The Ministry of Corporations is not a bureaucratic organ, nor does it wish to exercise the functions of syndical organizations which are necessarily independent, since they aim at organizing, selecting and improving the members of syndicates. The Ministry of Corporations is an institution in virtue of which, in the centre and outside, integral corporation becomes an accomplished fact, where balance is achieved between interests and forces of the economic world.
Originally posted by mnemeth1
reply to post by NichirasuKenshin
It is pretty well accepted that either Gentile or Mussolini said the quote.
I'm not sure what your objections are.
Fascism is essentially a system of modern day corporatism.
There is no difference.
Originally posted by mnemeth1
reply to post by NichirasuKenshin
The reason why the majority of scholars tend to disagree with the corporatism assessment of Fascism is because most scholars are democrats. (I am being entirely serious here)
They have a particular view of Fascism as being a far-right ideology, which precludes them from seeing Fascism for what it really is, a system of government that corporatizes trade unions and industrial interests.
Far right (libertarian) ideology is diametrically opposed to Fascism, as it sees the individual as the ultimate authority, not the State.
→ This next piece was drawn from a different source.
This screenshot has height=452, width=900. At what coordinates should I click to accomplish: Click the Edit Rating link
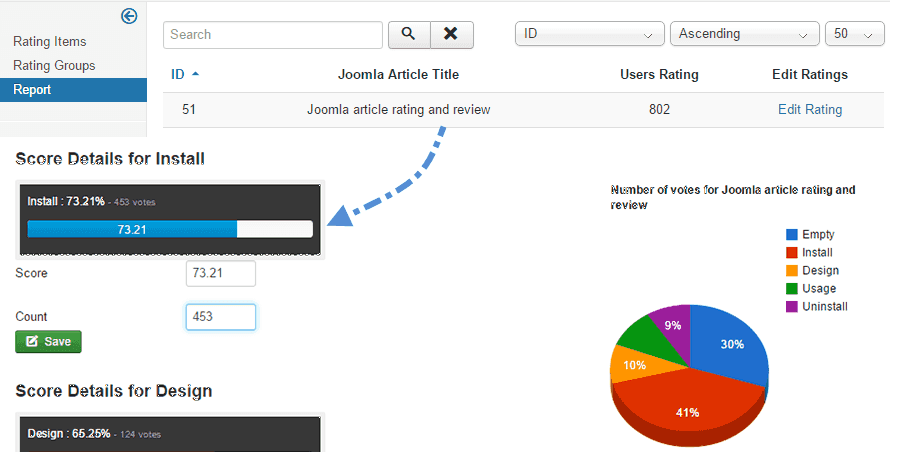point(810,110)
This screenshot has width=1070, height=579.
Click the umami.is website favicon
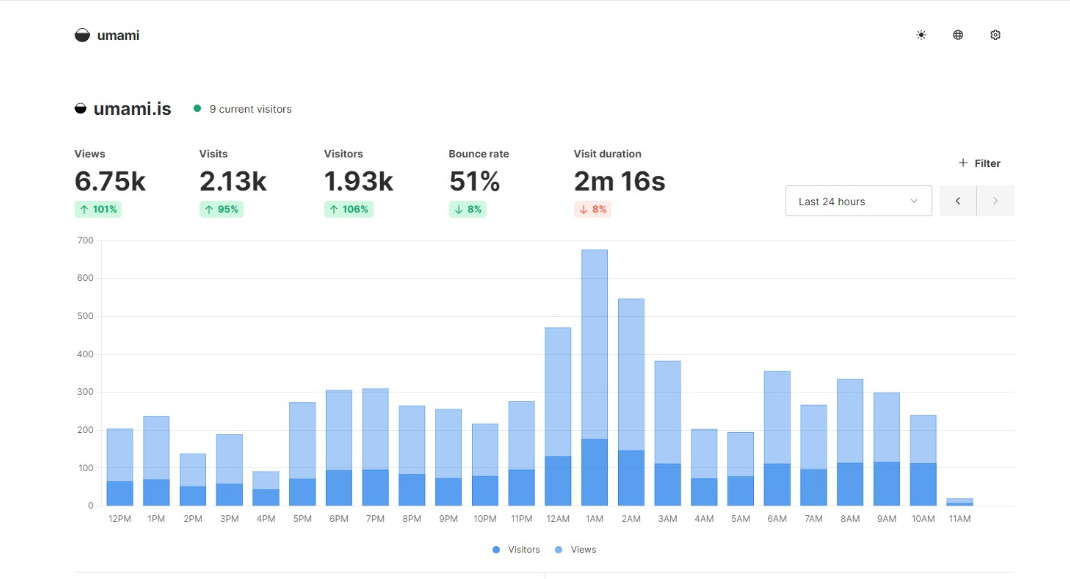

Libertarianism also rejects all government involvement in the economy, which clearly Fascism does not.
Yet for all his chapter and verse on the proletarian rhetoric that Nazis employed, Goldberg somehow forgets to mention certain other salient matters, like the fact that within three months of taking power Hitler banned trade unions--and on the day after May Day, 1933. Their money was confiscated and their leaders imprisoned. And the trade unions were replaced with the Nazi "union" called the German Labor Front, which took away the right to strike.
In some "Marxist-Leninist" regimes, such as the former USSR or the People's Republic of China, striking is illegal and viewed as counter-revolutionary[citation needed]. Since the government in such systems claims to represent the working class, it has been argued that unions and strikes were not necessary.